*** Begin section ***

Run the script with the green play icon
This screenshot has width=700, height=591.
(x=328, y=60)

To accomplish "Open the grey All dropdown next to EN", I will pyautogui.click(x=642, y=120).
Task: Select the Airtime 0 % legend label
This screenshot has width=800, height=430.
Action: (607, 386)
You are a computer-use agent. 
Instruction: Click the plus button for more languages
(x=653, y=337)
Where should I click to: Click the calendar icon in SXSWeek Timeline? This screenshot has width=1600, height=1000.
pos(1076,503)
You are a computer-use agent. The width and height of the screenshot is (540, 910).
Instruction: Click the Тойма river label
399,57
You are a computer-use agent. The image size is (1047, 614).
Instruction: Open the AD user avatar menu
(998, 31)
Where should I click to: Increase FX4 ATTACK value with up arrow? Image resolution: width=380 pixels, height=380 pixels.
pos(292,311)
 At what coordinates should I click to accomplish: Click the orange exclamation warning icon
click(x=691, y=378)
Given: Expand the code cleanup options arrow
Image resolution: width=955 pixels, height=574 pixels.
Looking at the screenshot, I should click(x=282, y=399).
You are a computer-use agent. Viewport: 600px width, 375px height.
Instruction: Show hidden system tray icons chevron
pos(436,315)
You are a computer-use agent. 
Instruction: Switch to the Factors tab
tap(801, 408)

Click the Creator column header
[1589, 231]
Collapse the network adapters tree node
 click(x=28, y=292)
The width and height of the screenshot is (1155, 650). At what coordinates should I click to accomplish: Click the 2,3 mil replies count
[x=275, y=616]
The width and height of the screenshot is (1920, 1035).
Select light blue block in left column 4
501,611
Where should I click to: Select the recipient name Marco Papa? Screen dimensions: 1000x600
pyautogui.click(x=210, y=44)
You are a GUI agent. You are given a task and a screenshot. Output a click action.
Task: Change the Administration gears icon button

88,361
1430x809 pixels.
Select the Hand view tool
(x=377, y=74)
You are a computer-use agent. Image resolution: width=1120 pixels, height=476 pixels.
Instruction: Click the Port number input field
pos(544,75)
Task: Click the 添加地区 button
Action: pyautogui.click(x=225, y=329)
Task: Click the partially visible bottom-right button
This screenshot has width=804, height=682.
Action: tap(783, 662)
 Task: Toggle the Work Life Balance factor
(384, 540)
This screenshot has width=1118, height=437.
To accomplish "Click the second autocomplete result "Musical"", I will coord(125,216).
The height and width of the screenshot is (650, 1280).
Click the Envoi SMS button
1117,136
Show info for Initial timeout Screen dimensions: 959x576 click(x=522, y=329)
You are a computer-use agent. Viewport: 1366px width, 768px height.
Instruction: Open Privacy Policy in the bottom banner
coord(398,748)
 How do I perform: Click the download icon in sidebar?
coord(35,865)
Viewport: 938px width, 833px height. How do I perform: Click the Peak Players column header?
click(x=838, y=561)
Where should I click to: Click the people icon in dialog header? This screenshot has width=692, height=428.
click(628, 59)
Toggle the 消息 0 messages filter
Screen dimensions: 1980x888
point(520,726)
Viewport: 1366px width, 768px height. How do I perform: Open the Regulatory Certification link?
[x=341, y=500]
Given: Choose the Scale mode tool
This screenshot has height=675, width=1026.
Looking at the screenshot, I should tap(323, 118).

*** End section ***

The task calls for every line of the material to be reproduced precisely.

## Answer for the task
Run the script with the green play icon
This screenshot has width=700, height=591.
(x=328, y=60)

To accomplish "Open the grey All dropdown next to EN", I will pyautogui.click(x=642, y=120).
Task: Select the Airtime 0 % legend label
This screenshot has width=800, height=430.
Action: (607, 386)
You are a computer-use agent. 
Instruction: Click the plus button for more languages
(x=653, y=337)
Where should I click to: Click the calendar icon in SXSWeek Timeline? This screenshot has width=1600, height=1000.
pos(1076,503)
You are a computer-use agent. The width and height of the screenshot is (540, 910).
Instruction: Click the Тойма river label
399,57
You are a computer-use agent. The image size is (1047, 614).
Instruction: Open the AD user avatar menu
(998, 31)
Where should I click to: Increase FX4 ATTACK value with up arrow? Image resolution: width=380 pixels, height=380 pixels.
pos(292,311)
 At what coordinates should I click to accomplish: Click the orange exclamation warning icon
click(x=691, y=378)
Given: Expand the code cleanup options arrow
Image resolution: width=955 pixels, height=574 pixels.
Looking at the screenshot, I should click(x=282, y=399).
You are a computer-use agent. Viewport: 600px width, 375px height.
Instruction: Show hidden system tray icons chevron
pos(436,315)
You are a computer-use agent. 
Instruction: Switch to the Factors tab
tap(801, 408)

Click the Creator column header
[1589, 231]
Collapse the network adapters tree node
 click(x=28, y=292)
The width and height of the screenshot is (1155, 650). At what coordinates should I click to accomplish: Click the 2,3 mil replies count
[x=275, y=616]
The width and height of the screenshot is (1920, 1035).
Select light blue block in left column 4
501,611
Where should I click to: Select the recipient name Marco Papa? Screen dimensions: 1000x600
pyautogui.click(x=210, y=44)
You are a GUI agent. You are given a task and a screenshot. Output a click action.
Task: Change the Administration gears icon button

88,361
1430x809 pixels.
Select the Hand view tool
(x=377, y=74)
You are a computer-use agent. Image resolution: width=1120 pixels, height=476 pixels.
Instruction: Click the Port number input field
pos(544,75)
Task: Click the 添加地区 button
Action: pyautogui.click(x=225, y=329)
Task: Click the partially visible bottom-right button
This screenshot has width=804, height=682.
Action: tap(783, 662)
 Task: Toggle the Work Life Balance factor
(384, 540)
This screenshot has width=1118, height=437.
To accomplish "Click the second autocomplete result "Musical"", I will coord(125,216).
The height and width of the screenshot is (650, 1280).
Click the Envoi SMS button
1117,136
Show info for Initial timeout Screen dimensions: 959x576 click(x=522, y=329)
You are a computer-use agent. Viewport: 1366px width, 768px height.
Instruction: Open Privacy Policy in the bottom banner
coord(398,748)
 How do I perform: Click the download icon in sidebar?
coord(35,865)
Viewport: 938px width, 833px height. How do I perform: Click the Peak Players column header?
click(x=838, y=561)
Where should I click to: Click the people icon in dialog header? This screenshot has width=692, height=428.
click(628, 59)
Toggle the 消息 0 messages filter
Screen dimensions: 1980x888
point(520,726)
Viewport: 1366px width, 768px height. How do I perform: Open the Regulatory Certification link?
[x=341, y=500]
Given: Choose the Scale mode tool
This screenshot has height=675, width=1026.
Looking at the screenshot, I should tap(323, 118).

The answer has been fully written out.